Textauszug:

Allerdings wissen die Gebäudetechniker, die durch ihre Ausbildung in Bauphysik, Installationstechnik und Gebäudeenergie umfassend qualifiziert sind, durch ihre Kundenkontakte am allerbesten, woran es in der Praxis krankt. „Nur durch leistbare Maßnahmen werden wir die erforderliche Sanierungsrate und damit CO2-Einsparung erreichen können“, gibt Mattes zu bedenken: „Aus der Praxis ist bekannt, dass die staatliche Förderung nur einen sehr kleinen Teil der Investition abdeckt und erhebliche Restkosten beim Endverbraucher verbleiben.“

 

Worum geht es konkret? Auf Basis der EU-Gebäuderichtlinie EPBD sieht das aktuelle Regierungsprogramm eine Erhöhung der Sanierungsrate in Richtung drei Prozent vor. Dieses Ziel wird aber schwierig zu erreichen sein, denn die bisher erkennbaren Ansätze der Phase-out-Schritte und auch einige Aspekte der Energieraumplanung wirken wie ein Technologieverbot und eine Modernisierungsbremse.

 

„Der Endverbraucher hat gegenwärtig keine freie Wahl des Energieträgers und der Technologie“, sagt der Bundesinnungsmeister: „So ist zum Beispiel aus fachlicher Sicht das generelle Verbot dezentraler Gas-Kombi-Brennwertthermen ab zwei Wohneinheiten, obwohl diese effizienter sein können als eine Zentralanlage, nicht akzeptabel. Noch schlimmer wiegt, dass auch zukünftige CO2-freie Technologien mit grünem Gas und künstlichem Heizöl verhindert werden.“

 

Die österreichischen Heizungs- und Gebäudetechniker bekennen sich zum nachhaltigen und energiesparenden Betrieb von Heizungen und möchten dazu ihren Beitrag leisten. Aus diesem Grund schlägt KommR Ing. Michael Mattes im Namen der Bundesinnung der Sanitär-, Heizungs- und Lüftungstechniker 10 Punkte für eine effektive und effiziente Umsetzung der aktuellen Umwelt- und Klimaziele am Stand der Installations- und Gebäudetechnik vor.

 

1. Freie Wahl des Energieträgers

Verbraucher und Unternehmen müssen im Sinne der Privatautonomie je nach ihren ökonomischen und den technischen Möglichkeiten frei den gewünschten Energieträger wählen können – sowohl für zentrale wie auch für standortnahe dezentrale Anwendungen.

Aufgabendetails:
Welcher Wortlaut steht im Textauszug ab den Worten „Die österreichischen Heizungs- und“ bis einschließlich „und Gebäudetechnik vor.“? Gib ihn unverändert wieder.

Einträge:
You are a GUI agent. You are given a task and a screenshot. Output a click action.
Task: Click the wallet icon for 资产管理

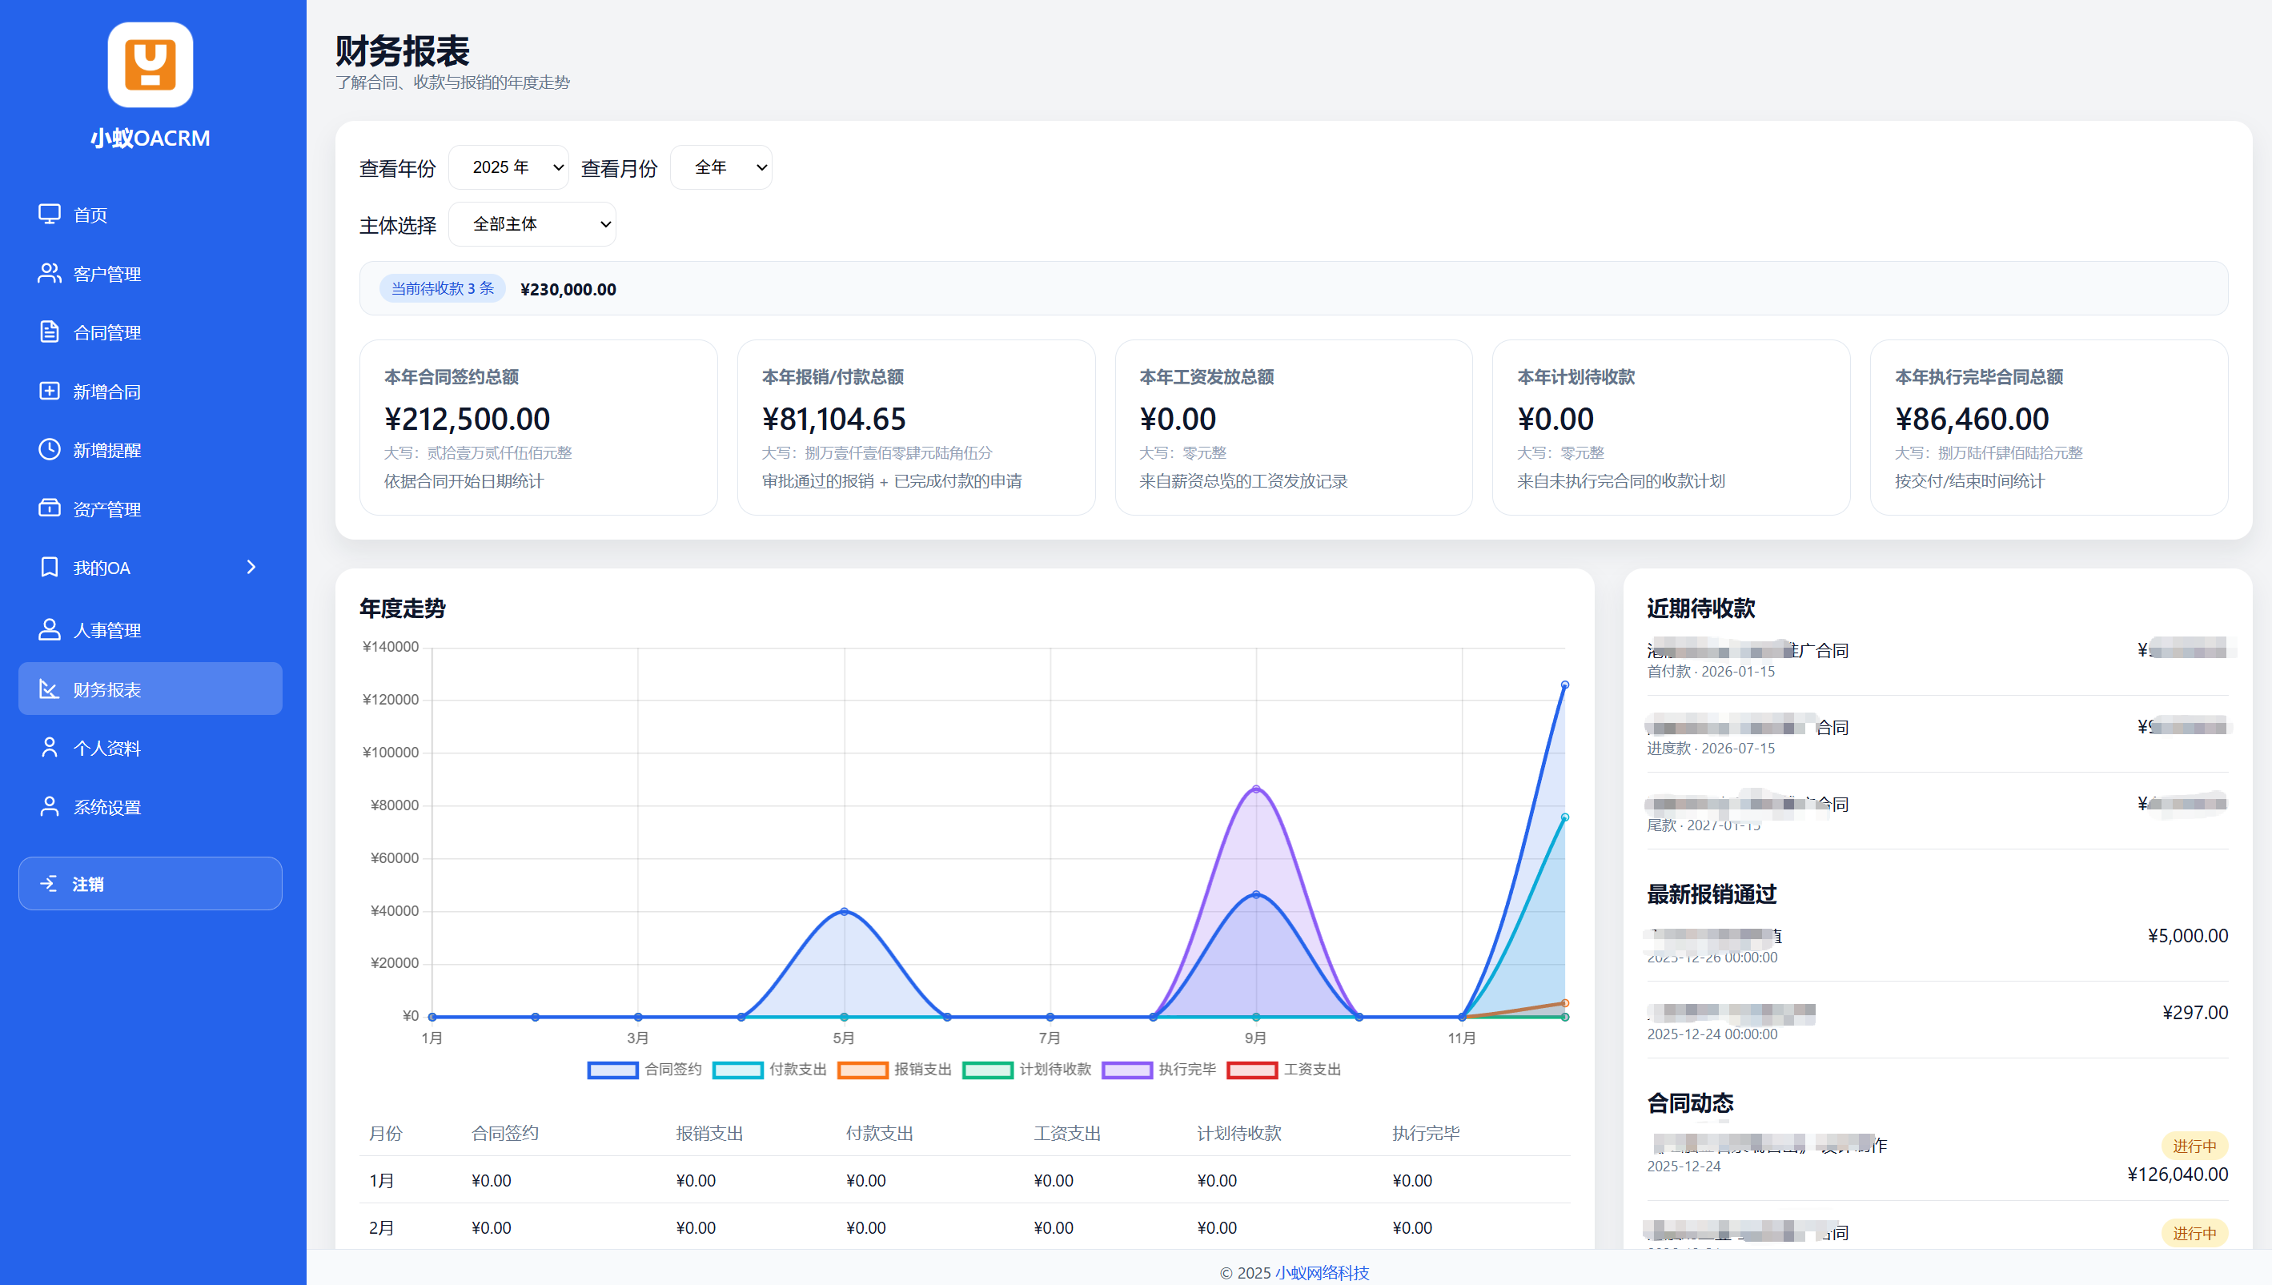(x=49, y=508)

* * *

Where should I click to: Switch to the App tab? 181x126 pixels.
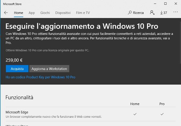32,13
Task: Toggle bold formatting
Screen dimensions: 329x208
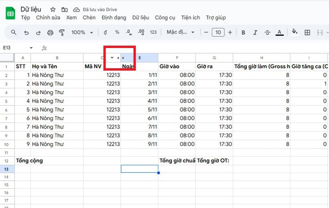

--

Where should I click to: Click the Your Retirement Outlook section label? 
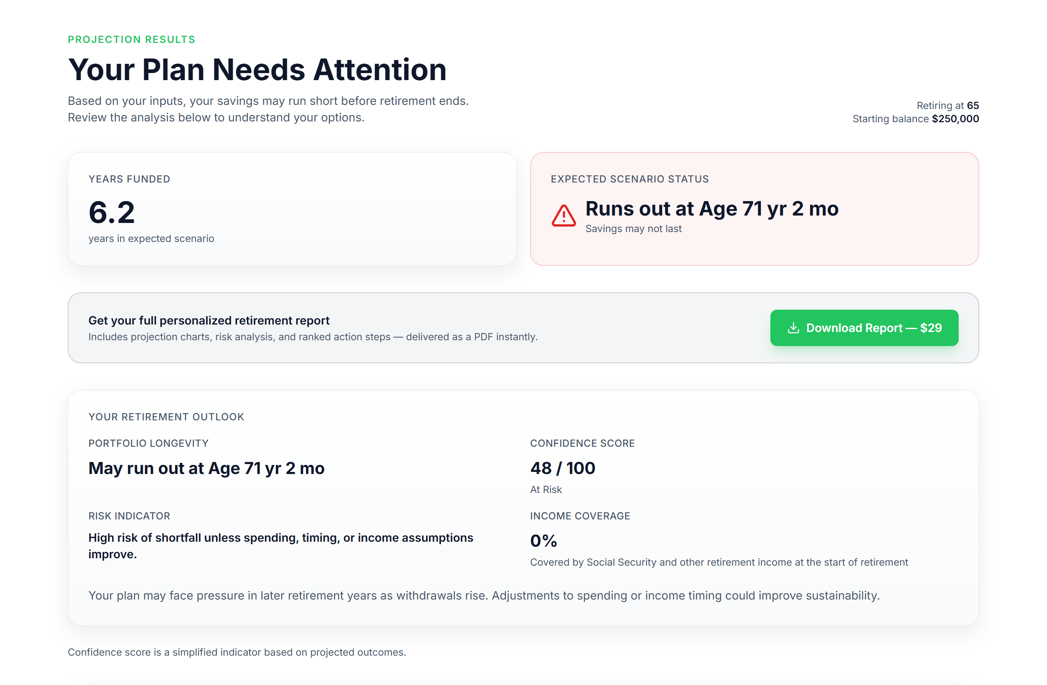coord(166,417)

Die Antwort:
Die österreichischen Heizungs- und Gebäudetechniker bekennen sich zum nachhaltigen und energiesparenden Betrieb von Heizungen und möchten dazu ihren Beitrag leisten. Aus diesem Grund schlägt KommR Ing. Michael Mattes im Namen der Bundesinnung der Sanitär-, Heizungs- und Lüftungstechniker 10 Punkte für eine effektive und effiziente Umsetzung der aktuellen Umwelt- und Klimaziele am Stand der Installations- und Gebäudetechnik vor.